Comme le dit l’article 1719 du Code civil, la délivrance est une obligation essentielle du bailleur envers le locataire. C’est un des grands principes du louage. Elle s’applique à toute chose, y compris aux locaux commerciaux. Elle ne connaît pas d’exception, et la charge des travaux éventuels est normalement à la charge du propriétaire… Sauf si le bail – dérogatoire inclus – le stipule clairement et précisément. Sauf, encore, s’il s’agit d’une convention d’occupation précaire, qui dépend de la seule volonté des parties. L’affaire Cesam Car à l’Art de Vivre d’Orgeval, le montre dans un cas ; celle du Palmier de Mahdia chez inCité (Bordeaux Métropole) dans l’autre. Chaque fois, il a pourtant fallu aller jusqu’en Cassation !
Par Me Mickaël Cohen-Trumer, avocat à la Cour (Cabinet Cohen-Trumer)
L’obligation de délivrance du bailleur est bien connue des praticiens des baux commerciaux. Cette obligation est couramment qualifiée d’essentielle. Elle est à l’origine de nombreux litiges. Il suffit pour s’en convaincre d’une très rapide recherche sur le site de la Cour de cassation, qui recense 17 arrêts en 2023 visant l’obligation de délivrance. Il ne s’agit pas d’une obligation tirée du statut mais des dispositions de droit commun afférent au louage de chose.
Elle est prévue à l’article 1719 du Code civil : «Le bailleur est obligé, par la nature du contrat, et sans qu’il soit besoin d’aucune stipulation particulière :
1° de délivrer au preneur la chose louée et, s’il s’agit de son habitation principale, un logement décent.
Lorsque des locaux loués à usage d’habitation sont impropres à cet usage, le bailleur ne peut se prévaloir de la nullité du bail ou de sa résiliation pour demander l’expulsion de l’occupant ;
2° d’entretenir cette chose en état de servir à l’usage pour lequel elle a été louée ;
3° d’en faire jouir paisiblement le preneur pendant la durée du bail ;
4° d’assurer également la permanence et la qualité des plantations.»
L’habitation principale et les plantations ne sont évidemment pas les éléments qui vont nous intéresser ici. En vertu de cet article, le bailleur a donc l’obligation de délivrer la chose louée au preneur, de l’entretenir en état de servir à l’usage prévu et d’en faire jouir paisiblement le locataire.
Cette obligation s’applique durant toute la vie du bail.
Deux arrêts de la Cour de cassation, rendus le 6 juillet 2023 (1) et le 11 janvier 2024 (2), viennent ajouter une pierre à l’édifice que constitue la jurisprudence foisonnante en la matière.

____________________

→ **Travail à faire**:
1) Dans l'article sur l'obligation de délivrance du bailleur :
(a) Quel article du Code civil prévoit cette obligation ?
(b) Combien d'arrêts visant l'obligation de délivrance le site de la Cour de cassation recense-t-il en 2023 ?
(c) À quelles dates ont été rendus les deux arrêts de la Cour de cassation cités à la fin ?
2) Rédigez la suite de l'article sur l'obligation de délivrance du bailleur, à partir de sa dernière phrase.

→ **Données enregistrées**:
____________________

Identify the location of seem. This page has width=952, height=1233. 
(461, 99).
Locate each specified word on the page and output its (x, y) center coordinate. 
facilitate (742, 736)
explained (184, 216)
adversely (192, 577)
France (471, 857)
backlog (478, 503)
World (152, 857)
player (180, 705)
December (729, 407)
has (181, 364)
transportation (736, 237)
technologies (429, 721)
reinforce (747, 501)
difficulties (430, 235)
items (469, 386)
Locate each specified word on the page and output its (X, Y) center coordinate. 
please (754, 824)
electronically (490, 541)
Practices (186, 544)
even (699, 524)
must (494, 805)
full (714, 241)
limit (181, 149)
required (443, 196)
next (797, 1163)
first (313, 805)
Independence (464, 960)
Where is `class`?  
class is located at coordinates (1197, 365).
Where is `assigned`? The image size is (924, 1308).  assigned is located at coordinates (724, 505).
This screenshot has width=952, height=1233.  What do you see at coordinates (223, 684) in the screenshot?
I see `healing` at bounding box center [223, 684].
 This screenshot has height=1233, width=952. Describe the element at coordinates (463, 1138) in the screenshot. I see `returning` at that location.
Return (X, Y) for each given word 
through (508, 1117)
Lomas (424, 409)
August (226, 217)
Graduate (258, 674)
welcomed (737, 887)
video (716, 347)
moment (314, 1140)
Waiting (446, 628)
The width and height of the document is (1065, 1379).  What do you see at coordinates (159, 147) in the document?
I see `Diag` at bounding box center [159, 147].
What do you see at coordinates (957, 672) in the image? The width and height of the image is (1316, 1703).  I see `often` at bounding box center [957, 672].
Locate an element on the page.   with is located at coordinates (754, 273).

____________________

→ **Réponses**:
1)
(a) L'article 1719 du Code civil.
(b) 17 arrêts.
(c) Le 6 juillet 2023 et le 11 janvier 2024.

2)
I. L’obligation de délivrance n’est pas d’ordre public
Dans l’arrêt du 6 juillet 2023, le bailleur avait consenti un bail dérogatoire à un locataire pour une activité de vente de produits et d’articles se rapportant à la voiture et à la moto. Le preneur a souhaité réaliser des travaux d’aménagement et s’est vu opposer un refus d’autorisation de travaux par un arrêté du maire. Ce refus a été justifié par la largeur de la porte d’entrée du local, qui ne respectait pas la réglementation selon l’administration.
Le locataire a alors assigné le bailleur en réparation de son préjudice, en invoquant un défaut de délivrance conforme du bailleur. La cour d’appel avait reconnu la responsabilité du bailleur pour défaut de délivrance du local et avait désigné un expert pour estimer le montant du préjudice du preneur. La Cour de cassation casse l’arrêt au motif suivant : «Il résulte de ce texte [l’article 1719] que, sauf stipulation expresse contraire, le bailleur doit réaliser les travaux de mise en conformité des locaux loués aux normes d’accessibilité qu’exige l’exercice de l’activité du preneur.
Pour juger que la bailleresse a engagé sa responsabilité à l’égard de la locataire, l’arrêt retient que les clauses du bail ne permettent pas de déroger à l’obligation de délivrance d’un bien permettant de recevoir du public conformément à la destination contractuelle de vente de produits et articles se rapportant à la voiture et à la moto.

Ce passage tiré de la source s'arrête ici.